People who use the service said they enjoyed living at the home. Their comments included:

'It's great here, we have good fun'

'There's nothing wrong with this home'

'I like it here'.

Staff gave good examples of how they make sure people are treated with dignity and respect. They said:

'We make sure all personal care is carried out in private. If people have problems in maintaining their own dignity we have care plans in place to support them'

'We always knock on people's doors and wait to be asked in to people's rooms'

'We make sure we speak nicely to people, ask them for their choices and how they want things to be done'.

It was clear that people who use the service were comfortable with staff and had a good lively rapport with them. Staff were friendly and chatty with people and clearly knew them well.

People who use the service told us they are involved in planning their care and support. One person told us they can write their own daily notes.

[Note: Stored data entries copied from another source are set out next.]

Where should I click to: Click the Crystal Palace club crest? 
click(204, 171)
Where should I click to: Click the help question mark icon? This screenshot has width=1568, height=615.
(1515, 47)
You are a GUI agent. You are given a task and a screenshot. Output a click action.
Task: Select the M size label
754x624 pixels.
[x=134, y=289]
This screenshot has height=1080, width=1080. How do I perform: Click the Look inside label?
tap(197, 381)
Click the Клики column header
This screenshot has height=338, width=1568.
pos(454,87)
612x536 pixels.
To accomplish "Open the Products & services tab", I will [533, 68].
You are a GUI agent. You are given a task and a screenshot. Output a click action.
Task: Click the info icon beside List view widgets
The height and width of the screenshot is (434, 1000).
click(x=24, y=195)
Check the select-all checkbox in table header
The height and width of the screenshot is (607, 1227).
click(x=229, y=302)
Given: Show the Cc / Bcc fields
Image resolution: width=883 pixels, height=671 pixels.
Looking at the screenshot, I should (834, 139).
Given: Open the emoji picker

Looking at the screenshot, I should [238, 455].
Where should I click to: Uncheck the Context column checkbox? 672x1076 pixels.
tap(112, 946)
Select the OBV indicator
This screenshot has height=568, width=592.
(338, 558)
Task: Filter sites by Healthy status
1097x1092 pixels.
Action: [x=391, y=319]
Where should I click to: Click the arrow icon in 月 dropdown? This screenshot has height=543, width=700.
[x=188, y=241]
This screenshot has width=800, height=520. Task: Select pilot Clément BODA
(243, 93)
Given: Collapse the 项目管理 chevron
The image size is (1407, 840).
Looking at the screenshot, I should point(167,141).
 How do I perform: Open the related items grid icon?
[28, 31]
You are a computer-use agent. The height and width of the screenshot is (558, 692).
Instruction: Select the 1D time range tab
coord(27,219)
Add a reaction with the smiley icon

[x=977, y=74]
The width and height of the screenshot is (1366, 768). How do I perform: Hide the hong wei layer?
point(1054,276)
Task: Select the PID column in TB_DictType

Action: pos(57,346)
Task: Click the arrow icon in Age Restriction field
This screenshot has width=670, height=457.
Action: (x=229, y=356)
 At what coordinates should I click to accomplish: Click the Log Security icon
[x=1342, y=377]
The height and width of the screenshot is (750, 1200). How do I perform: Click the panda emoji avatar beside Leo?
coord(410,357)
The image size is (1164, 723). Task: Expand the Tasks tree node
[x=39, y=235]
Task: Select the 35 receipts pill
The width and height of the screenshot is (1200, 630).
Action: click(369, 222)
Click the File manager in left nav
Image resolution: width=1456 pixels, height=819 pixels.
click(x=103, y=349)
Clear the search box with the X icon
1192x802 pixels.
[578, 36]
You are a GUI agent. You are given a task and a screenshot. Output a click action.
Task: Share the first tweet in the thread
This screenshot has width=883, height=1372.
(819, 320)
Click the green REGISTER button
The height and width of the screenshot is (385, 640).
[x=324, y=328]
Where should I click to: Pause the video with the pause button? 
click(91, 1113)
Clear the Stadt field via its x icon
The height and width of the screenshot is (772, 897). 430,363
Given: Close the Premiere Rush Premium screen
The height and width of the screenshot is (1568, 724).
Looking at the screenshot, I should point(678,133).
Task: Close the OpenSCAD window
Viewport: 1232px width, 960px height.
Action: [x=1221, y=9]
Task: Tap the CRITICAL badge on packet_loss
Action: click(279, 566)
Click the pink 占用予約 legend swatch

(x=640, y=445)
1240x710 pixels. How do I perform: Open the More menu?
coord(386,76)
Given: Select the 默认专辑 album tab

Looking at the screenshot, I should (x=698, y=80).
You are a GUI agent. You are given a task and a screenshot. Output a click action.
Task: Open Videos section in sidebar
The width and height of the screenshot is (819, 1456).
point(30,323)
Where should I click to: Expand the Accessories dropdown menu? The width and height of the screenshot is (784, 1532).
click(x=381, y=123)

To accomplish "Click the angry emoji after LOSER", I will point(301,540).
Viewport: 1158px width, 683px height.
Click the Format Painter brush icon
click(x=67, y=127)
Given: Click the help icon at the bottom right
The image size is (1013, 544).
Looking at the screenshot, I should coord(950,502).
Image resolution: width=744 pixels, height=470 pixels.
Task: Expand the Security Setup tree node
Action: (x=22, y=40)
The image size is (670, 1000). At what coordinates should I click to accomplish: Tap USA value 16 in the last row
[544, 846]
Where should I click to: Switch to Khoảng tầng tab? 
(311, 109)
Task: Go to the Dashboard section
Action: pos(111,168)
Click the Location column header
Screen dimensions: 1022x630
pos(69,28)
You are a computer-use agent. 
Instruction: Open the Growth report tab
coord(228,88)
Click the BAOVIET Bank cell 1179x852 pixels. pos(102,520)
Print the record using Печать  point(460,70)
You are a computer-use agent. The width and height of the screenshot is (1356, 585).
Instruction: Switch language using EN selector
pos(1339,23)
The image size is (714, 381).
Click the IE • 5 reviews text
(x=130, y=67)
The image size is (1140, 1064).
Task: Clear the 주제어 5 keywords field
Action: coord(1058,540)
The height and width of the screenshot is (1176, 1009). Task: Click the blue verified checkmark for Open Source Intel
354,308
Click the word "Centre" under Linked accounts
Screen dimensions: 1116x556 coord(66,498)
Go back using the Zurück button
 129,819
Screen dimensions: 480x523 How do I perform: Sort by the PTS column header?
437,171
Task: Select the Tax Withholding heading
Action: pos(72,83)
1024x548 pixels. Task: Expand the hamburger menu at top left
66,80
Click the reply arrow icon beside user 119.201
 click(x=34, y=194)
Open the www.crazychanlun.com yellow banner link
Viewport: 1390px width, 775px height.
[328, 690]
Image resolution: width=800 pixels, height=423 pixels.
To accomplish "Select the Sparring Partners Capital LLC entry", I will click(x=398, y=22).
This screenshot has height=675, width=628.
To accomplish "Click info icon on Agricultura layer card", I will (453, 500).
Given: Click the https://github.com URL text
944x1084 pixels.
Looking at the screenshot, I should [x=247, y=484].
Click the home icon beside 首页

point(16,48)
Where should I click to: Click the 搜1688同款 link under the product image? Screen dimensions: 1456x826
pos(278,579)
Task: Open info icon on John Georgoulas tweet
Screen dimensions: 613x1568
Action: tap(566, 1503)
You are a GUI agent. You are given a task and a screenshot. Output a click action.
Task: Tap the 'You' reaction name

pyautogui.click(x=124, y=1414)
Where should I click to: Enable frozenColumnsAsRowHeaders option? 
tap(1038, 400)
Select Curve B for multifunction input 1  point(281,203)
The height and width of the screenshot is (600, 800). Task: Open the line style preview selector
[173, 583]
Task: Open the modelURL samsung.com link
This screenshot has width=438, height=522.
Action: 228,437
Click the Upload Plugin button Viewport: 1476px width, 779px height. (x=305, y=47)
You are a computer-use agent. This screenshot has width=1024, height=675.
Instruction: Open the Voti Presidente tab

Another told us about a recent review meeting they had attended.

People said they received the care and support they needed. One person said, 'They all look after us well' and 'The staff do a good job for us'. Another said, '(name of staff) is a lovely, a wonderful person and great company'.

People said they had enough to do and enjoyed the activity at the home. One person told us how much they had enjoyed their birthday celebrations. Staff said that there had recently been an increased emphasis on activity and making sure people were not bored. They said they had seen positive effects in that incidents between people who use the service had decreased.

Although people generally said they were satisfied with the d'cor and furnishings in the home. Most people said it would benefit from some decorating. Staff also said this, saying the home could be more comfortable and pleasant for people and it should be made more homely.